## Work item
For this exercise, reproduce the entries below exactly, but only from the line containing "has height=423, width=980." through the line containing "Task: Tap the Ethereum icon beside ETHUSDT", both included.
***** Data listing
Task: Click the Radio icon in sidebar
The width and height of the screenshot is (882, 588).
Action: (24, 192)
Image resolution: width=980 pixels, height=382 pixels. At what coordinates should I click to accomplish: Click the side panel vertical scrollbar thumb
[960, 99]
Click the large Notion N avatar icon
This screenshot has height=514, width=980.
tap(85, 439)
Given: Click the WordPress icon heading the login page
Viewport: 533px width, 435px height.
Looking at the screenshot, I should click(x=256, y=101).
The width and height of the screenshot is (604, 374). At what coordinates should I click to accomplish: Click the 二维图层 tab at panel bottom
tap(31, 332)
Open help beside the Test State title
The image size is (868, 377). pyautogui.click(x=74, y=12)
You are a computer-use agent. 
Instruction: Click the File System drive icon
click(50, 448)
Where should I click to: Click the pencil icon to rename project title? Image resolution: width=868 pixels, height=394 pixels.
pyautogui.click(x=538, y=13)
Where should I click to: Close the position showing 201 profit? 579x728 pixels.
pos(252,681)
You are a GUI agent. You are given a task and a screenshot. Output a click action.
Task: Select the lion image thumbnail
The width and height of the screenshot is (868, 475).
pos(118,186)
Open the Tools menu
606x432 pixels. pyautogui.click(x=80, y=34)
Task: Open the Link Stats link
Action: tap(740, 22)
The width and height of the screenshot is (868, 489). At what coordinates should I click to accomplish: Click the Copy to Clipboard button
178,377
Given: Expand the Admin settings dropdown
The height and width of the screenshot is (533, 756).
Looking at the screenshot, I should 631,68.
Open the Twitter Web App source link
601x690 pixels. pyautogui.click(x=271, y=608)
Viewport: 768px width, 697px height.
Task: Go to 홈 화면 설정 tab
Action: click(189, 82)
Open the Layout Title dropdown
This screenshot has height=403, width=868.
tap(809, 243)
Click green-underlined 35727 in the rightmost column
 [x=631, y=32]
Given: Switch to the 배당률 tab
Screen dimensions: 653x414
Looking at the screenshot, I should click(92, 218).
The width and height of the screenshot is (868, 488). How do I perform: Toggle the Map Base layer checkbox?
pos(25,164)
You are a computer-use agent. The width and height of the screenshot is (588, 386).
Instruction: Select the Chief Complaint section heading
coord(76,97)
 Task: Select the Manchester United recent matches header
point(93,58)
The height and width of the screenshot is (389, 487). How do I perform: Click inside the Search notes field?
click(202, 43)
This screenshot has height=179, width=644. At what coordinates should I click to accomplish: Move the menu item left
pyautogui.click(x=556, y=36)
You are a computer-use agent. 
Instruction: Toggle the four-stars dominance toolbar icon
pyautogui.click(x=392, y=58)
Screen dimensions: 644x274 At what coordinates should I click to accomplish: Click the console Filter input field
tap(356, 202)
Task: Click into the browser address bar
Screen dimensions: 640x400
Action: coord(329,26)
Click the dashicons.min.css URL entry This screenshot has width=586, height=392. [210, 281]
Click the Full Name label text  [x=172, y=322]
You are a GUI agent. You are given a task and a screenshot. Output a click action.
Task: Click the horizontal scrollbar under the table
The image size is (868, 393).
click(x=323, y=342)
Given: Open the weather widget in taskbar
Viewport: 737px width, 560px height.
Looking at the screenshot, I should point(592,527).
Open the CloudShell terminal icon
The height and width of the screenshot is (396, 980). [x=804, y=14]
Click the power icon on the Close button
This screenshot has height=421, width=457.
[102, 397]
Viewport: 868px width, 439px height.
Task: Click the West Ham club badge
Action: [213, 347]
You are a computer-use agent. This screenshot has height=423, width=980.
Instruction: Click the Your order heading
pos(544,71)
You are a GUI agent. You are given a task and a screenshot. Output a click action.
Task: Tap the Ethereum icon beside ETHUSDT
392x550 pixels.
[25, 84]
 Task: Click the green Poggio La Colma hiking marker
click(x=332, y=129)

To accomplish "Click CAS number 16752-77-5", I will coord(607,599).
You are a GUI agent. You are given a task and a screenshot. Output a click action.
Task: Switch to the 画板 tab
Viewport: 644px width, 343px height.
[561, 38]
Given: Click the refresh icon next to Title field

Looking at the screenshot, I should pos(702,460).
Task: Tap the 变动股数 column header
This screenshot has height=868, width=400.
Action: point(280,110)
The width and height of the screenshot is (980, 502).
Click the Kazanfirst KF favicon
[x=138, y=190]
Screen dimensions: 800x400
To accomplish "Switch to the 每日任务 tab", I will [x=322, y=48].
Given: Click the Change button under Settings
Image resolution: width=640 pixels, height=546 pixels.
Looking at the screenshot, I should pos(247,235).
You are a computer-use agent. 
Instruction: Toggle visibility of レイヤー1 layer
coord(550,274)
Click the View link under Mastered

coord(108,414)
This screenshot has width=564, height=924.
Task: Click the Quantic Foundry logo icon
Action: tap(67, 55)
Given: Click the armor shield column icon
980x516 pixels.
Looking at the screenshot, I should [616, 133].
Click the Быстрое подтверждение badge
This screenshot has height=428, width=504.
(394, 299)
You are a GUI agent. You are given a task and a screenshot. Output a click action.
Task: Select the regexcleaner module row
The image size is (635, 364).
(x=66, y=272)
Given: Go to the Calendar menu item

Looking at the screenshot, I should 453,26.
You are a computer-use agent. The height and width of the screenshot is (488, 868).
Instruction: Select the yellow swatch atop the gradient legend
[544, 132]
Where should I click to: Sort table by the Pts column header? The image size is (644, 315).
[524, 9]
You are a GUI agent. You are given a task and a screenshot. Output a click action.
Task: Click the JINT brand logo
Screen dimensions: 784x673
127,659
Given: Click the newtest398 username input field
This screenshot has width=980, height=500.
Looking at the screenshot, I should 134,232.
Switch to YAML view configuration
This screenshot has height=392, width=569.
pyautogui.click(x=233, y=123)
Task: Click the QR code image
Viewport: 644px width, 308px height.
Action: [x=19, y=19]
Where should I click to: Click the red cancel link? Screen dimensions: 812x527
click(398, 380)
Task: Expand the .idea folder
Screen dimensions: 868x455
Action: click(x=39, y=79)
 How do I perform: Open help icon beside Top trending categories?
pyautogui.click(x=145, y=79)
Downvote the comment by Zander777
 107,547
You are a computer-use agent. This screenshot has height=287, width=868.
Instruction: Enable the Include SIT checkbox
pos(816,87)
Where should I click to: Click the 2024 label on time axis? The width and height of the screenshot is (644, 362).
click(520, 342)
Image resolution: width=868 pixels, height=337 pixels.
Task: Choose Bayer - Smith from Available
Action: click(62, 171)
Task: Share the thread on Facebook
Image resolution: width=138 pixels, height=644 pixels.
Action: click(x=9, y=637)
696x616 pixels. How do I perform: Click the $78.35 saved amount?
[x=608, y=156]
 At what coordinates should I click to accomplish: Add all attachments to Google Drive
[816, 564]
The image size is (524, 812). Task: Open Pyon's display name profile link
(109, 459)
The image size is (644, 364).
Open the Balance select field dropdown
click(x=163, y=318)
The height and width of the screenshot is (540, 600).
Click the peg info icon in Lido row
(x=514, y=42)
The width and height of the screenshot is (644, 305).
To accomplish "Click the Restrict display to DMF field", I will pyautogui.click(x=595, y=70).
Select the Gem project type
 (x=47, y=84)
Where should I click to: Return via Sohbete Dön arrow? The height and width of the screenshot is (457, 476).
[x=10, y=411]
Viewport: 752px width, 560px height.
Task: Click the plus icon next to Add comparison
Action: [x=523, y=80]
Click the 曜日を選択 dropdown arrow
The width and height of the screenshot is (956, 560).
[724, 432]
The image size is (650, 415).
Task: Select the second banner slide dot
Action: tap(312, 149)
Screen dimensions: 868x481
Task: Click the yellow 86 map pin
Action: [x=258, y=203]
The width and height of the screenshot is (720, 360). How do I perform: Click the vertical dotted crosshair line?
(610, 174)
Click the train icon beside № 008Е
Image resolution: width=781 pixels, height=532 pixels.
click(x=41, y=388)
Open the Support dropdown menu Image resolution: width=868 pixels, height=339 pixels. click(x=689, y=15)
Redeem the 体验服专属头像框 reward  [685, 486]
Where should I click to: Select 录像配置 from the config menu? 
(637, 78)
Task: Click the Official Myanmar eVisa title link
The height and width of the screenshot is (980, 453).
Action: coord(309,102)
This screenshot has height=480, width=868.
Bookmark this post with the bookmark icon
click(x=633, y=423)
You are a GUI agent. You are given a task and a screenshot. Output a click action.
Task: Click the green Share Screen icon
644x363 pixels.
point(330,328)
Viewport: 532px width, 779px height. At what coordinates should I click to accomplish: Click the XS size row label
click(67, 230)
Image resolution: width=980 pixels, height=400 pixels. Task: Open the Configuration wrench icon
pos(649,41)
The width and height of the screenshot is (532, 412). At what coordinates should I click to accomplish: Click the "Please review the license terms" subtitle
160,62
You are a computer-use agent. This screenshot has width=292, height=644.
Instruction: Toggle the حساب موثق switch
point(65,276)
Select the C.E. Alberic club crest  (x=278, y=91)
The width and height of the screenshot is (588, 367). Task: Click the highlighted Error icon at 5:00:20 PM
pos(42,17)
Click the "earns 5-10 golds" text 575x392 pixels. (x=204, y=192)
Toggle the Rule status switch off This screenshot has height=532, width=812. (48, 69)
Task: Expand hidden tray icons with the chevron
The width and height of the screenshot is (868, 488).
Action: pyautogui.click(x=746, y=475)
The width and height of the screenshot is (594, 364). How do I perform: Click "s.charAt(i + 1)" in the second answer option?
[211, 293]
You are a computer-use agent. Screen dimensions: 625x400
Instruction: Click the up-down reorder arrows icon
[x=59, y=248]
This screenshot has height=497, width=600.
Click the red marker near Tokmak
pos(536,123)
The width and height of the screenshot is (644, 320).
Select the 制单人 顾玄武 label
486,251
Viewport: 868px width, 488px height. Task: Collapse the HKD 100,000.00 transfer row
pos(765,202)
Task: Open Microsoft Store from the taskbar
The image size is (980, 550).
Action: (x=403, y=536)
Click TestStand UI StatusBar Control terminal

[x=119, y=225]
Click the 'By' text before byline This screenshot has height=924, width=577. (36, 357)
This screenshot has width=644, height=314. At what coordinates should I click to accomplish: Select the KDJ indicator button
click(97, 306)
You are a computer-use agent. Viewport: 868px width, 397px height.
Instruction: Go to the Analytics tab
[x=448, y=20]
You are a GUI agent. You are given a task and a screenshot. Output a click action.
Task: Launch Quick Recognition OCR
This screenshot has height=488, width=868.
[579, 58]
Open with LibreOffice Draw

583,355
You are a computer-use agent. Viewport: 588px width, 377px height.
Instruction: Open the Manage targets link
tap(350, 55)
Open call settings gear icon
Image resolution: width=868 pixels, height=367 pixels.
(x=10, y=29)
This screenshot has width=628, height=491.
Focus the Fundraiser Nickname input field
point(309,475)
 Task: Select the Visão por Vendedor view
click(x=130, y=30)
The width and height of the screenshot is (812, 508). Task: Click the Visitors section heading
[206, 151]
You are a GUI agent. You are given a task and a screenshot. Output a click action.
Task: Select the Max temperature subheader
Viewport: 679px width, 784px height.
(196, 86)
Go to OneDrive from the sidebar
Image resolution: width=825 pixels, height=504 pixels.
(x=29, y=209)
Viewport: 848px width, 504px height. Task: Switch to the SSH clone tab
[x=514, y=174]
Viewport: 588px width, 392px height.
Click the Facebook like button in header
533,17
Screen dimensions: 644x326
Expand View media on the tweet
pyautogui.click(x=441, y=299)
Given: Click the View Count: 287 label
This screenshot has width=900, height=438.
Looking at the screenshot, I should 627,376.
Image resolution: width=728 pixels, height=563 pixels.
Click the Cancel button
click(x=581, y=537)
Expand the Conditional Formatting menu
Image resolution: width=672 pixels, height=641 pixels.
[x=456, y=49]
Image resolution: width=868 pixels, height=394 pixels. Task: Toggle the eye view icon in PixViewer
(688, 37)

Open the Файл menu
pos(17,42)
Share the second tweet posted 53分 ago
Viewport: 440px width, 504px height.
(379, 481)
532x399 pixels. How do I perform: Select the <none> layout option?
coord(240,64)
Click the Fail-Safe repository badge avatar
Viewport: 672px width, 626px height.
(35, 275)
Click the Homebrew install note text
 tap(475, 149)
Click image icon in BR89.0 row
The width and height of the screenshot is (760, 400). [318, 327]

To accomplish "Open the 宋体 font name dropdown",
**********
## Reply to the exercise
You are a computer-use agent. This screenshot has height=423, width=980.
Instruction: Click the Your order heading
pos(544,71)
You are a GUI agent. You are given a task and a screenshot. Output a click action.
Task: Tap the Ethereum icon beside ETHUSDT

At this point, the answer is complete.